JP2010242517A - Fuel injection valve - Google Patents

Abstract

<P>PROBLEM TO BE SOLVED: To provide a fuel injection valve capable of reducing a valve open time. <P>SOLUTION: The fuel injection valve includes a nozzle body 8 including an injection hole 6 formed at a tip part a high pressure fuel passage 30 supplying fuel to the tip, a needle 10 slidably disposed in a nozzle body 8, a first control chamber 22 which is connected to the high pressure fuel passage 30 and in which fuel generating pressure for biasing the needle 10 to a tip side is introduced, a valve 44 reducing generated pressure, a piezoelectric stack 38 operating the valve 44, a second valve open means applying pressure in a valve open direction on the needle 10 according to the action of the piezoelectric stack 38. <P>COPYRIGHT: (C)2011,JPO&amp;INPIT

Description

  The present invention relates to a fuel injection valve.

  In a common rail fuel injection device for an internal combustion engine, a nozzle is opened and closed by operating a needle to inject fuel in the common rail. As an actuator for controlling the open / close state of the fuel injection valve, a piezo stack that expands and contracts in response to application of a voltage may be used.

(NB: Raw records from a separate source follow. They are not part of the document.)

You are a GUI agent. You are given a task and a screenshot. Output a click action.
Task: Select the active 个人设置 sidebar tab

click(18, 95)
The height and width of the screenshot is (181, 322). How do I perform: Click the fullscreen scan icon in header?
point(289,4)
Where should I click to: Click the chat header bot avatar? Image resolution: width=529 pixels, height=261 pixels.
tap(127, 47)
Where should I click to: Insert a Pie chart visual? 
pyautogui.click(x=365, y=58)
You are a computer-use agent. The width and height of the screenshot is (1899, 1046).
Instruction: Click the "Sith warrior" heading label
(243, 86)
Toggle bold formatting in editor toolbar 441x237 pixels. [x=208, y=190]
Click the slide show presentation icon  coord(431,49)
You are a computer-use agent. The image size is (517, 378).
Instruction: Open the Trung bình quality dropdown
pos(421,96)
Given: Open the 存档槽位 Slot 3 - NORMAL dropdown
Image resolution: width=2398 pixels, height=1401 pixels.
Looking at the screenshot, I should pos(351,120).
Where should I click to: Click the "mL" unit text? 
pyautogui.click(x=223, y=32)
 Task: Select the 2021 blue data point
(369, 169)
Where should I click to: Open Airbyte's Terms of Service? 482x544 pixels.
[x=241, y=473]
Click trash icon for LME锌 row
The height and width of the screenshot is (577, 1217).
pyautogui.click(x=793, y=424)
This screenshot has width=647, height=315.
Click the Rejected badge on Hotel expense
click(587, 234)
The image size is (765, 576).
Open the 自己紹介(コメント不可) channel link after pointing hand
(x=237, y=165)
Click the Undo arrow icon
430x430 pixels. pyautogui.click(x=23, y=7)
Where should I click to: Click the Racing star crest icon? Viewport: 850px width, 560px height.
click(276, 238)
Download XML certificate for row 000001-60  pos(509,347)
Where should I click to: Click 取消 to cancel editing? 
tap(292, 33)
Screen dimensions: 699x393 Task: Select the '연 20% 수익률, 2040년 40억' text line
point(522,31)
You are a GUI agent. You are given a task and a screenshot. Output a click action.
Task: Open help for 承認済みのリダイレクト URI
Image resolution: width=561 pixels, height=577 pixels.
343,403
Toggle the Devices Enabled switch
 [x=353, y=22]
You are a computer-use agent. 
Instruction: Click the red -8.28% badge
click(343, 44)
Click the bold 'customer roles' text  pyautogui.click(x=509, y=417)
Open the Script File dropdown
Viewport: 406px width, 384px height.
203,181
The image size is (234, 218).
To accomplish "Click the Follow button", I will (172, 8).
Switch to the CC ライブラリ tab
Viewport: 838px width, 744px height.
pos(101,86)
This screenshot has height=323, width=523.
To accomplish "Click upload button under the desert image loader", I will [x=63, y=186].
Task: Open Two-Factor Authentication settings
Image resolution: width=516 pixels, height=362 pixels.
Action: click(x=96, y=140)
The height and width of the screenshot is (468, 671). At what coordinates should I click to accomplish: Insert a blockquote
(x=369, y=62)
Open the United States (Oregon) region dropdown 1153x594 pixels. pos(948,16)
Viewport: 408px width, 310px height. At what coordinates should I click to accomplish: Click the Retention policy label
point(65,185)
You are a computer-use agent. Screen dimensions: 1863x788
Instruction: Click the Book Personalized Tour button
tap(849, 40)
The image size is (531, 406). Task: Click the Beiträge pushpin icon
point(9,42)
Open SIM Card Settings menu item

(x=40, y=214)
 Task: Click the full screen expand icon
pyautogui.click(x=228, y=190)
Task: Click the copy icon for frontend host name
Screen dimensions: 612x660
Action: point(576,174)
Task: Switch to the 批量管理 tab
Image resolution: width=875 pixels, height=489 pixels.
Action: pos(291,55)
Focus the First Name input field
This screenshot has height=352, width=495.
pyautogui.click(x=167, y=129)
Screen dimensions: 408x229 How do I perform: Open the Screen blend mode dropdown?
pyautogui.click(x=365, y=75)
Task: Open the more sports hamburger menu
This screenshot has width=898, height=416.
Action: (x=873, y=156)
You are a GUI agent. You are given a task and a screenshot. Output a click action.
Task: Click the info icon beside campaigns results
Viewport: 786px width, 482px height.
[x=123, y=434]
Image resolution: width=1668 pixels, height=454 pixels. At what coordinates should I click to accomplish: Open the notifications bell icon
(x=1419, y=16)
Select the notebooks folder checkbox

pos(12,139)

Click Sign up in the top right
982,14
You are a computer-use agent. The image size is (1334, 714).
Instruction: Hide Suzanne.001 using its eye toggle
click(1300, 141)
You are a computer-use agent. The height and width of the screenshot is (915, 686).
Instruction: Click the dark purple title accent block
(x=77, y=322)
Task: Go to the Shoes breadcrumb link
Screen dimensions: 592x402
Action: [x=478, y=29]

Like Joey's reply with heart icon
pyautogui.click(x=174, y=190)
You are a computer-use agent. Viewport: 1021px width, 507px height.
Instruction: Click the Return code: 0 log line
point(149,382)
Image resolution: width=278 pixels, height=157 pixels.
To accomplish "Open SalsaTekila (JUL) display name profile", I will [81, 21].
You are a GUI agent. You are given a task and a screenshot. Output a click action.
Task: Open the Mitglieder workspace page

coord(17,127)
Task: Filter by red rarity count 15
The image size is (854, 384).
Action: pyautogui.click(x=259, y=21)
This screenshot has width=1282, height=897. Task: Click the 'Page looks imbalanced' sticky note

  Patent Document 1 discloses a technique for continuously adjusting the lift amount of a needle by charging and discharging a piezo element.

JP 2007-231770 A

  The valve opening pressure of the fuel injection valve is a pressure when the force for pushing down the needle (force in the valve closing direction) is equal to the force for pushing up (force in the valve opening direction). That is, when the force in the valve opening direction becomes larger than the force in the valve closing direction, the needle is pushed up and the fuel injection valve is opened. As the force in the valve closing direction, for example, the pressure of the fuel in the control chamber and the force of the spring in the control chamber are applied to the needle. At this time, if the fuel pressure in the common rail is low, the force from the spring out of the force in the valve closing direction applied to the needle increases. That is, the influence of the force by the spring is greater than the force resulting from the pressure. In this case, since it takes time until the spring is compressed, the valve opening time of the fuel injection valve may become long. For this reason, the opening of the fuel injection valve may become unstable.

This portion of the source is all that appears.